High-availability controller 101 monitors the status of management
processor 105, and as well as power, fan, and temperature sensors
120. In the situation wherein high-availability controller 101
detects failure of the management processor 105, it assumes control
of the system 100, as described below in greater detail.
[0015] Since the high-availability controller does not perform the
same sequence of operations as the code executed by the management
processor, it is therefore not susceptible to failure resulting
from a specific `bug` that may cause the management processor to
fail.
Normal System Operation
[0016] While management processor 105 is operating properly, the
following events take place. When the front panel power switch 110
is pressed, high-availability controller 101 recognizes this and
notifies the management processor via an interrupt. The management
processor evaluates the power requirements versus the available
power and, if at least one system power supply is available and
working properly, management processor 105 commands the
high-availability controller to power up the system.

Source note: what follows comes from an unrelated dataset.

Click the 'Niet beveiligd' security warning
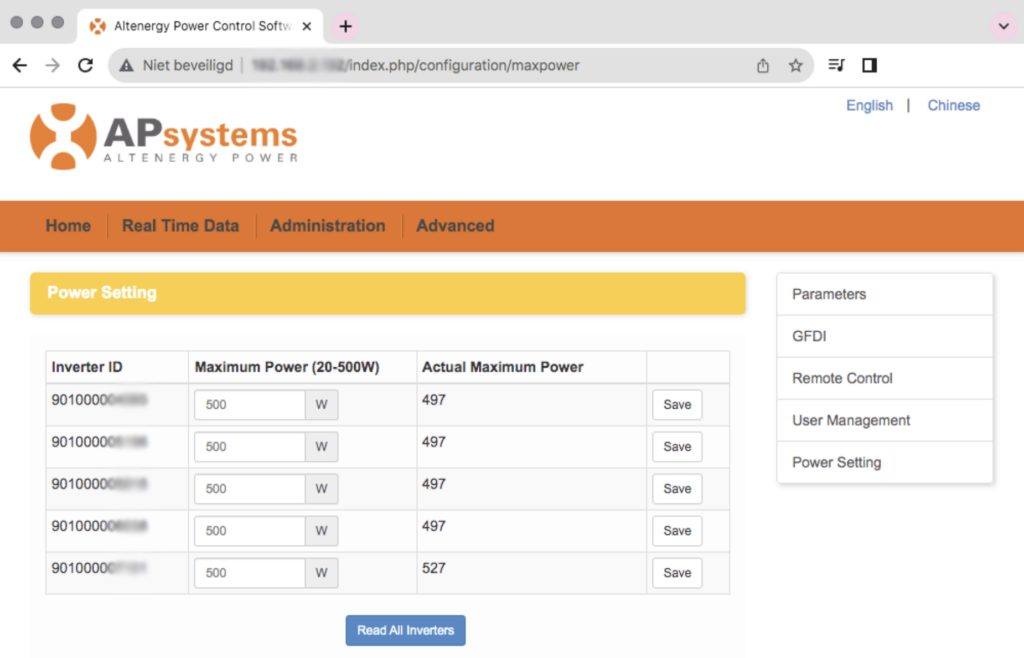The image size is (1024, 658). coord(176,65)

[0017] FIG. 2 shows components utilized in an exemplary embodiment
of the present system in greater detail. During normal system
operation, when front panel power switch 110 is pressed, the
following components are powered up:
[0018] (1) system backplane 118;
[0019] (2) PCI (I/O card) backplane 125; and
[0020] (3) associated cell board 102.
[0021] Note that system 100 may include a plurality of PCI
backplanes 125, each of which may contain a plurality of associated
cell boards 102. In the present system, a cell (board) 102
comprises a plurality of processors 115 and associated
hardware/firmware and memory (not shown); a local power module 152
for controlling power to the cell; and a local service processor
116 for managing information flow between processors 115 and
external entities including management processor 105.
[0022] The front panel power switch 110 controls power to system
100 in both hard- and soft-switched modes. This allows the system
to be powered up and down in the absence of a management processor
105. When front panel power switch 110 is pressed, if no cell board
102 is present, its PCI backplane 125 is not powered up; if a cell
board is present, but no PCI backplane is present, the cell board
is powered up, nevertheless. When the front panel power switch is
again pressed, management processor 105 is again notified by an
interrupt. Management processor 105 then notifies the appropriate
system entities and the system is powered down.

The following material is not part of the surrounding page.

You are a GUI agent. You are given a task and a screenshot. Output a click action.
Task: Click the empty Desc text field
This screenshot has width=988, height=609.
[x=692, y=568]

[0023] A Cell_Present signal 114 is routed to the system board (and
to high-availability controller 101) through pins located on the
connector on the cell board 102. If the cell board is unplugged
from the system board, the Cell_Present signal 114 is interrupted
causing it to go inactive. High-availability controller 101
monitors the Cell_Present signal and, if a Cell Power Enable signal
113 is active to a cell board 102 whose `Cell Present` signal 114
goes inactive, the power to the board is immediately disabled and
stays disabled until the power is explicitly re-enabled to the cell
board. A `Core 10 Present` signal 109 is routed to the system board
through pins located on the core I/O board connector. If the core
I/O board 104 is unplugged, the Core 10 Present signal 109 is
interrupted, causing it to go inactive.
[0024] Core I/O board 104 includes a watchdog timer 117 that
monitors the responsiveness of management processor 105 to aid in
determining whether the processor is operating properly. Management
processor 105 includes a firmware task for checking the integrity
of the system operating environment, thus providing an additional
measure of proper operability of the management processor.

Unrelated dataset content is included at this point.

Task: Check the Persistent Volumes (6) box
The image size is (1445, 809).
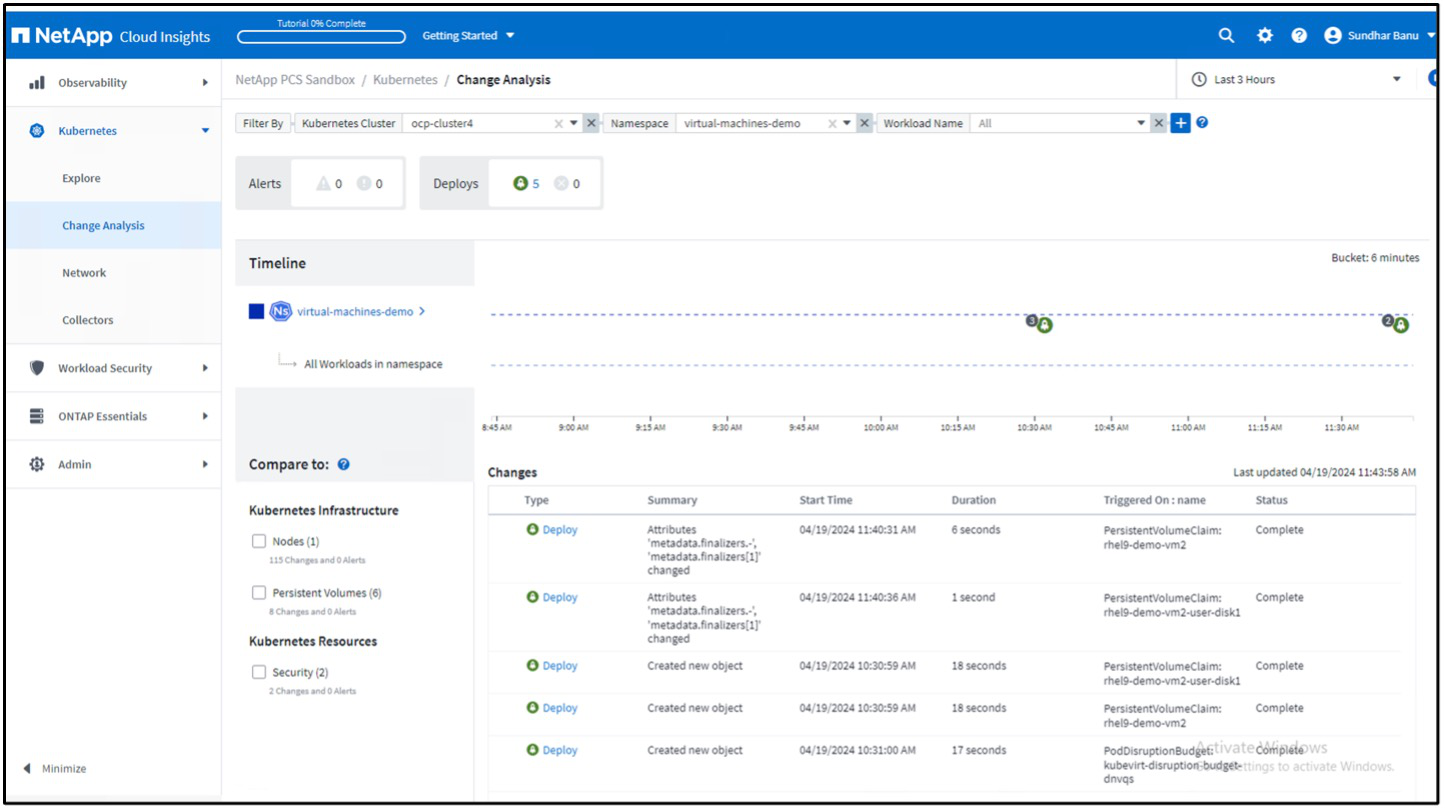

operation without a Management Processor
[0025] FIG. 3 is a flowchart showing an exemplary sequence of steps
performed in practicing a method in accordance with the present
system. Operation of the system may be better understood by viewing
FIGS. 2 and 3 in conjunction with one another. In an exemplary
embodiment of the present system, the operations described in FIG.
3 are performed by operation state machine 103. As shown in FIG. 3,
at step 300, high-availability controller state machine 103
monitors the status of management processor 105 via `management
processor OK` (operational) [MP_OK] signal 108. At step 305, if
MP_OK signal 108 is detected as active, management processor 105 is
assumed to be operating properly, and state machine 103 continues
the monitoring process, at step 300.
[0026] If state machine 103 detects MP_OK signal 108 as not active,
the HAC assumes that management processor 105 is either not present
in the system or not operational, and takes over management of
system 100, at step 310, with the system in the same operational
state as existed immediately prior to failure of management
processor 105.
[0027] High-availability controller 101 enables the system and I/O
fans 145 via fan controller module 140. Fan module 140 recognizes
that a management processor is not operational, via an inactive
SP_OK (management processor OK) signal 141 from HAC 101, and sets
its fan speed to an appropriate default for unmonitored operation.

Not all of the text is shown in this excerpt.